- [EXERCISE PASSAGE]
For a Lake Louise jaunt, however, we are up at the crack of dawn, and after a beautiful drive through Alberta’s Bow Valley and parts of Banff National Park, it begins to snow as we arrive at the Lake Louise Chateau Fairmont. Walking into its foyer is like stepping back to the 1920s. Built on the lake shore as a sumptuous summer retreat for well-heeled east-coast Canadians at the turn of the 19th century, impressive antlers of caribou and elk are mounted on the walls and a photo gallery showcases the lake and landscapes through the seasons.
The hotel’s Lakeview Lounge serves great nibbles (try the tapas plate and the crab and salmons rolls) and a fortifying selection of cocktails, while guests enjoy floor-to-ceiling views of snow-capped mountains rising from the lake’s edge. Ice sculptures dot what must be the front lawn in summer and on the lake, skaters twirl and pirouette. In the distance are small specks – ice climbers – ascending the ice falls of Victoria Glacier.
We tear ourselves away from the views and tramp across the snow to a hut on the edge of lake, where we meet a snowshoe guide who takes us across the ice as snowflakes fall, then through the wonderful silence of a forest in winter. Our guide identifies conifers and animal tracks before stopping to lift home-baked biscuits and a flask of rum from his backpack to offer his guests.
The Lake Louise skifields are a 10-minute ride from the Fairmont, courtesy of the hotel’s shuttle bus. The fields are among the largest and most popular in Canada and it’s easy to see why – runs seem to go forever and the views are picture-postcard perfect.

- [DATASET]
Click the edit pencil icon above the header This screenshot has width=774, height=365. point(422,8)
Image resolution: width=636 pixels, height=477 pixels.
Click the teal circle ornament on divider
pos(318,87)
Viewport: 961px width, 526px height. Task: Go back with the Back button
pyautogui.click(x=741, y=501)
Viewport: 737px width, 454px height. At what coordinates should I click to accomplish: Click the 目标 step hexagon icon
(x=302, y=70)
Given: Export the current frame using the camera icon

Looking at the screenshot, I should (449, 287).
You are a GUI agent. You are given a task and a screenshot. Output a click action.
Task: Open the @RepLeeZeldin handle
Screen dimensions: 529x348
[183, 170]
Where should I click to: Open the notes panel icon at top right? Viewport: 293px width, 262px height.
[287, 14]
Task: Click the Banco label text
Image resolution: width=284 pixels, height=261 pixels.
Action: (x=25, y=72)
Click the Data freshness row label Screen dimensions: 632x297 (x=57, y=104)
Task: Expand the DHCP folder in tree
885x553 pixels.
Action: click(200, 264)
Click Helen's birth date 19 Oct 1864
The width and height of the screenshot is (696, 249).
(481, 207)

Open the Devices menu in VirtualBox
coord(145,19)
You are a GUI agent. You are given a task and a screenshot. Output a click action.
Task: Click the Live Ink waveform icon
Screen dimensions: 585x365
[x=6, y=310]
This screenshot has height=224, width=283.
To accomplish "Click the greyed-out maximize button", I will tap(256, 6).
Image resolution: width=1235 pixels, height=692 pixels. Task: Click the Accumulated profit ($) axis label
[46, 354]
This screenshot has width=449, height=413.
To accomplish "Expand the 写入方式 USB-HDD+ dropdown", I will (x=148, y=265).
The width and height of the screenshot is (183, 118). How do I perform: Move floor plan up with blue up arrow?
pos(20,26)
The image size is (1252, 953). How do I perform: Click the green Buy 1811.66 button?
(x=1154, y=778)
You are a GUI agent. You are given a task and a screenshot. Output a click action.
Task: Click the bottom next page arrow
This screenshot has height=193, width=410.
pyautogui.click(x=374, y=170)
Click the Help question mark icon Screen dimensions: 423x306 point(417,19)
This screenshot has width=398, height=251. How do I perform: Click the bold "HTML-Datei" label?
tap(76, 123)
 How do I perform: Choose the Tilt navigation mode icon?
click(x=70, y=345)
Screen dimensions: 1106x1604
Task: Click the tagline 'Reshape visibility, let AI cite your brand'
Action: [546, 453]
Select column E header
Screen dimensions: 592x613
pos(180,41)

- [REQUIREMENT A]
In the Lake Louise passage, how do guests get from the Fairmont to the Lake Louise skifields, and how long does the trip take?
- [REQUIREMENT B]
List every item the snowshoe guide in the Lake Louise passage either identifies or lifts from his backpack.
- [REQUIREMENT C]
Extend the Lake Louise passage, picking up after its final sentence about the skifields.

- [RESULT A]
They ride the hotel's shuttle bus, which takes 10 minutes.

- [RESULT B]
Conifers, animal tracks, home-baked biscuits, and a flask of rum.

- [RESULT C]
It is still snowing later, when Christine and I set off for the nearby town of Banff. We drive cautiously along a narrow road leading away from the Fairmont, telling ourselves roads will be so much easier to drive when we meet up with the Trans-Canada Highway. Imagine our shock when we see that the highway is a blanket of white, too. It had been graded earlier in the day, but snow has covered it again. We keep to the slow lane, following the tracks of cars in front of us, and an hour’s journey passes uneventfully.
Banff is a hoot. The town has a population of about 8000 and its streets are named for Canadian animals: you can meet at the corner of Caribou and Beaver streets or Antelope Lane and Marmot. What Lake Louise and Fernie lack in nightlife is more than made up for in Banff.
The restaurants Saltlik Steakhouse and The Maple Leaf serve delicious Canadian dishes sourced from local produce. At Giorgio’s Trattoria, the chef’s pasta platter is highly recommended and at Beaver Tails, the fried doughnut-like creations are covered in chocolate as well as the more traditional cinnamon sugar.
About 10 minutes by road from Banff is Mount Norquay, a smallish ski resort favoured by locals. About 15 minutes from Banff are the larger Sunshine Village fields. A tri-area ski ticket covers Mount Norquay, Lake Louise and Sunshine Village – and a free bus is available from Banff to each resort.
When Christine and I decide to rest from skiing for a day, the Johnston Canyon walk in Banff National Park catches our imagination. We mistakenly assume it will be a brief walk to see a frozen waterfall, but it turns out to be a serious hike through a limestone canyon. We navigate our way along steel walkways anchored to the canyon walls, seeing grand vistas of icy river below and curious, seemingly snap-frozen formations of ice at waterfalls.
Later, as we tramp back to the car park for the return journey to our lodgings, I think fondly of Curly and his mates and wish we were still tucked up in that sled.
Kate McClymont travelled courtesy of Travel Alberta and Tourism British Columbia. More information at travelalberta.com; hellobc.com.
Getting there: Air New Zealand and Air Canada fly Auckland to Vancouver. See airnz.co.nz. Air Canada has connections from Vancouver to Calgary (1hr 25min), or Cranbrook (1hr 25min) See aircanada.com.
Banff is about a 90-minute drive from Calgary; Fernie is a 3½-hour drive. From Cranbrook to Fernie is about a 90-minute drive. Car hire or bus shuttles are available.